Alfred McCoy Tyner passed away yesterday at the age of 81; eight decades of passion and expression after placing his hands on the ivory keys for the first time at the age of 13.
The piano virtuoso most famously a part of John Coltrane’s quartet pursued a career in which he forged his own legacy, laying down teachings for all who came after.
McCoy Tyner, one of jazz music’s original icons, has died at the age of 81. His family confirmed the news with a statement yesterday.
Tyner’s family released a statement mentioning “McCoy Tyner’s music and legacy will continue to inspire fans and future talent for generations to come.” The family went on to say “McCoy was an inspired musician who devoted his life to his art, his family and his spirituality.”
Tyner had a career revered by many in the music industry, born in 1938 and starting a career in the ’50s. Raised in Philadelphia, he was refining his skills during the time of Bud Powell, Red Garland, Jimmy Smith, and other jazz icons around the city.

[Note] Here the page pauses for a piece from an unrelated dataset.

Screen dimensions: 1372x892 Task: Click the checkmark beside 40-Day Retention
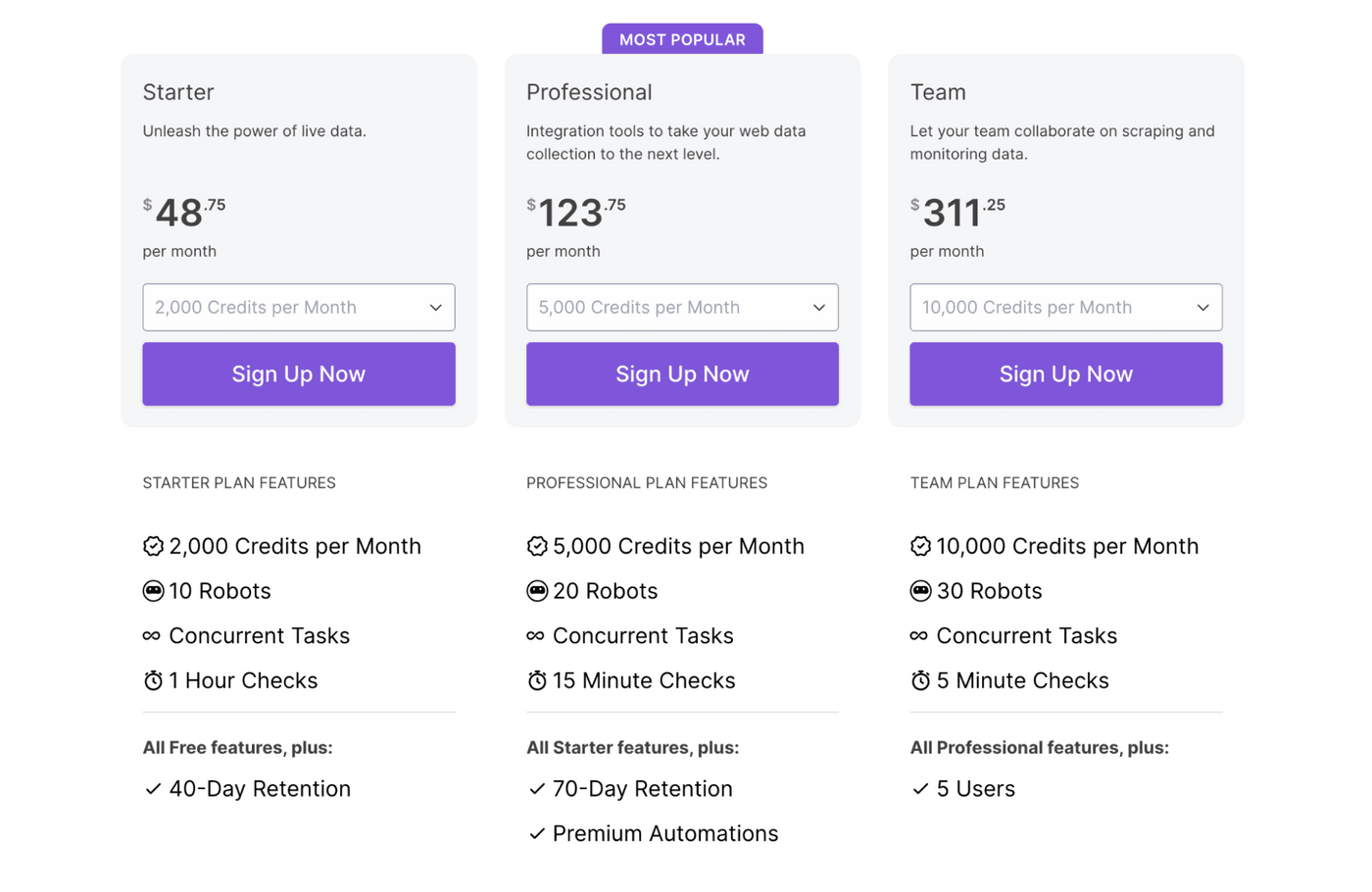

His apex through the ’60s playing with John Coltrane saw him reach a new level of stardom. He was young and talented, and his unique style quickly saw other up-and-coming musicians imitating him.
He debuted his first record in 1962 and went on to perform and record many more during his 68-year career, inspiring some of the modern greats after working with some of the genre’s icons. In 2002 he was named a National Endowment for the Arts Jazz Master, arguably the highest honour in US jazz and appropriately so.
To a great 81 years, we leave you with words from the man himself:
“I play what I live. Therefore, just as I can’t predict what kinds of experiences I’m going to have, I can’t predict the directions in which my music will go. I just want to write and play my instrument as I feel.”